**Listed entries**
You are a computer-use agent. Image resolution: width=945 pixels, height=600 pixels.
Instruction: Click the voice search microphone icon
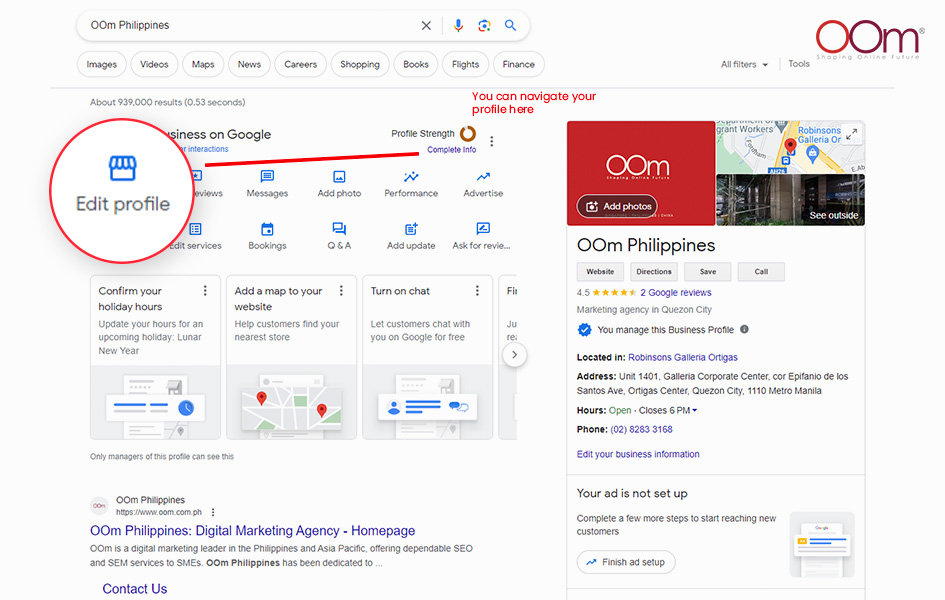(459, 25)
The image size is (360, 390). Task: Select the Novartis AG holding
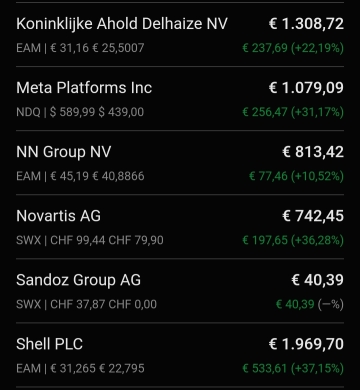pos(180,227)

**What the task asks**
Leaving out the pictures, transcribe the material above exactly.

**Output for this task**
You are a computer-use agent. Image resolution: width=945 pixels, height=600 pixels.
Instruction: Click the voice search microphone icon
(459, 25)
The image size is (360, 390). Task: Select the Novartis AG holding
pos(180,227)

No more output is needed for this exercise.